- Sindona in 1974
- Born: 8 May 1920 Patti, Italy
- Died: 22 March 1986 (aged 65) Voghera, Italy
- Education: University of Messina
- Occupations: Banker, lawyer
- Organization(s): Gambino crime family Propaganda Due
- Political party: Christian Democracy (Italy) Republican Party (United States)
- Spouse: Caterina Sindona
- Children: 3

= Michele Sindona =

Italian banker and member of Propaganda Due (1920–1986)

Michele Sindona (/it/; 8 May 1920 - 22 March 1986) was an Italian banker. Known in banking circles as "The Shark", Sindona was a banker for the Sicilian Mafia and the Vatican. Sindona was a member of Propaganda Due (#0501), a secret Masonic lodge of the Grand Orient of Italy. He was fatally poisoned in prison while serving a life sentence for the murder of lawyer Giorgio Ambrosoli.

==Early life and education==

Born into a poor family in Patti, a small comune (municipality) in the province of Messina (Sicily), to a Neapolitan father, a florist who specialized in funeral wreaths, and a Sicilian mother, Sindona was educated by the Jesuits, and showed very early in his life an unusual aptitude for mathematics and economics. He graduated with a law degree from the University of Messina in 1942.

==Career==
After landing on Sicily the Allied Forces gave important posts to the mafia, to reduce the influence of Communists and for them to organise the distribution of food aid. Sindona began working in smuggling operations with the Mafia transporting food in trucks. At the same time, many American-raised Italian mafia members, like Lucky Luciano, returned to Italy. Sindona wrote that in 1946, all worked in the black market, that within six months he doubled his capital like a Wall Street banker and that he waited for Meyer Lansky, a Jewish mobster and reputed banker for the mafia, to give him "a signal".

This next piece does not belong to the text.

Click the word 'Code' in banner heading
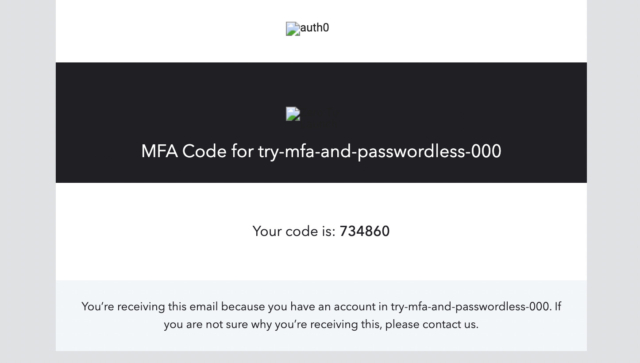The height and width of the screenshot is (363, 640). [204, 151]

At the beginning of the 1950s, Sindona moved from Sicily to Milan, Northern Italy where he worked as a tax lawyer for rich Italians wanting to avoid paying taxes. He was an accountant for companies such as Società Generale Immobiliare and SNIA Viscosa. At the age of 30 he founded the company Fasco AG, inventing the system of back-to-back financing. His dexterity transferring money to Switzerland and Liechtenstein to avoid taxation soon became known to Mafia bosses. At the beginning of the 1950s, he travelled to New York and met the Gambino family. By 1957, he had become closely associated and was chosen to manage their profits from heroin sales. According to the pentito Mafioso (i.e., turned state's evidence) Francesco Marino Mannoia, Sindona laundered the proceeds of heroin trafficking for the Bontade-Spatola-Inzerillo-Gambino network. The mafiosi were determined to get their money back and would play an important role in Sindona's attempt to save his banks.

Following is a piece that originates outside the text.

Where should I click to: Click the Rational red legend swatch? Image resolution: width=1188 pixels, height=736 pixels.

===International banker===
Within a year of being chosen by the Gambino family to manage their heroin profits, Sindona bought his first bank. At the beginning of the 1960s, Sindona was a friend of Giovanni Battista Montini, at the time archbishop of the Archdiocese of Milan and Cardinal. In 1964 Sindona made a deal with a London banker with the newly-introduced offshore Eurodollar. By the time Montini became Pope Paul VI, Sindona had acquired, through his holding company Fasco, many more Italian banks, and his progress continued right up to the beginning of his association with the Vatican Bank in 1969. Huge amounts of money moved from Sindona's banks through the Vatican to Swiss banks, and he began speculating against major currencies on a large scale.

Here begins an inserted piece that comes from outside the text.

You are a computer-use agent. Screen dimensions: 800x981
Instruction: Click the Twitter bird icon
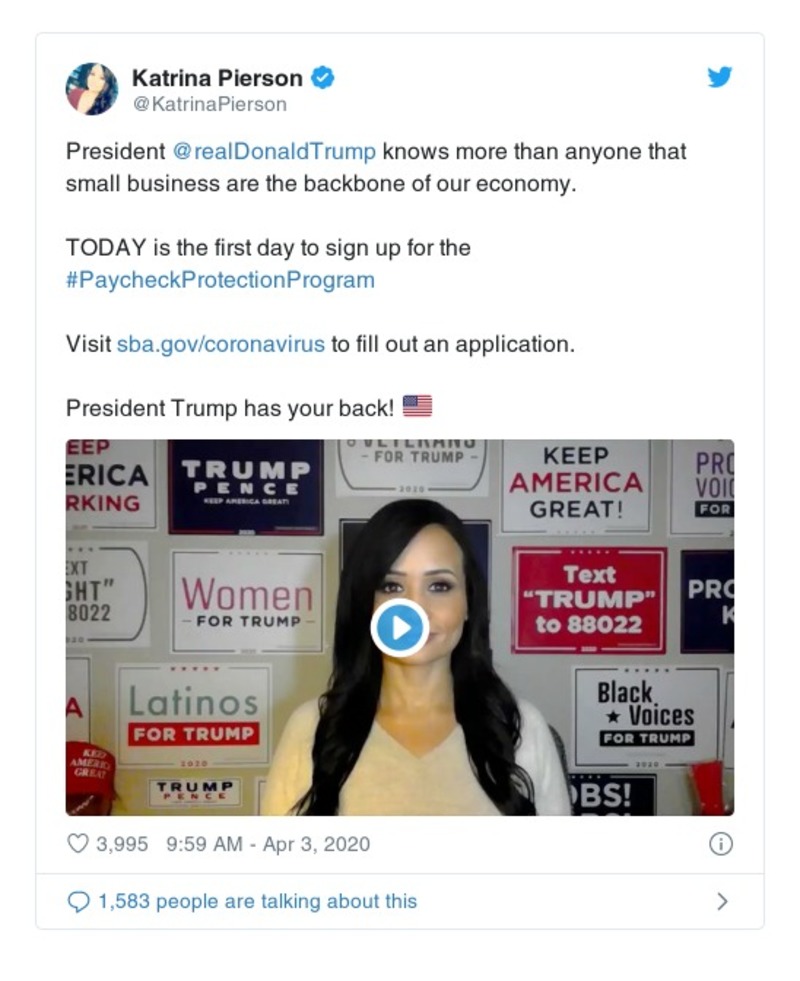[719, 76]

In 1972, Sindona's Fasco International Holding purchased a controlling interest in Long Island's Franklin National Bank from Laurence Tisch. He was hailed as "the saviour of the lira" and was named "Man of the Year" in January 1974 by the US ambassador to Italy, John Volpe. But that April, a sudden stock market crash led to what is known as Il Crack Sindona ("The Sindona Bankruptcy"). The Franklin Bank's profit fell by as much as 98% compared to the previous year, and Sindona suffered a 40 million dollar loss. Consequently, he began losing most of the banks he had acquired over the previous seventeen years. On 8 October 1974 the bank was declared insolvent due to mismanagement and fraud, involving losses in foreign currency speculation and poor loan policies. Part of the losses involved Sindona's transfer of $30,000,000 of Bank funds to Europe to recover his losses.
Sindona became a member of Propaganda Due (#0501), a secret Masonic lodge of the Grand Orient of Italy.

===Ambrosoli murder, 1979===
On 11 July 1979, Giorgio Ambrosoli, the lawyer who was commissioned as liquidator of Sindona's banks, was murdered in Milan by three Mafia hitmen commissioned by Sindona.

Sindona feared that Ambrosoli would expose his manipulations in the Banca Privata Italiana case. Shortly before he was killed, the American Mafia hitman William Arico, a convicted bank robber, invoked the name of Giulio Andreotti – the influential Christian Democrat politician close to Sindona – in a threatening phone call taped by Ambrosoli. Arico fell to his death while trying to escape from a federal prison in New York in 1984. Andreotti later replied in an interview that Ambrosoli "was a person who, in Romanesque words, was looking for it".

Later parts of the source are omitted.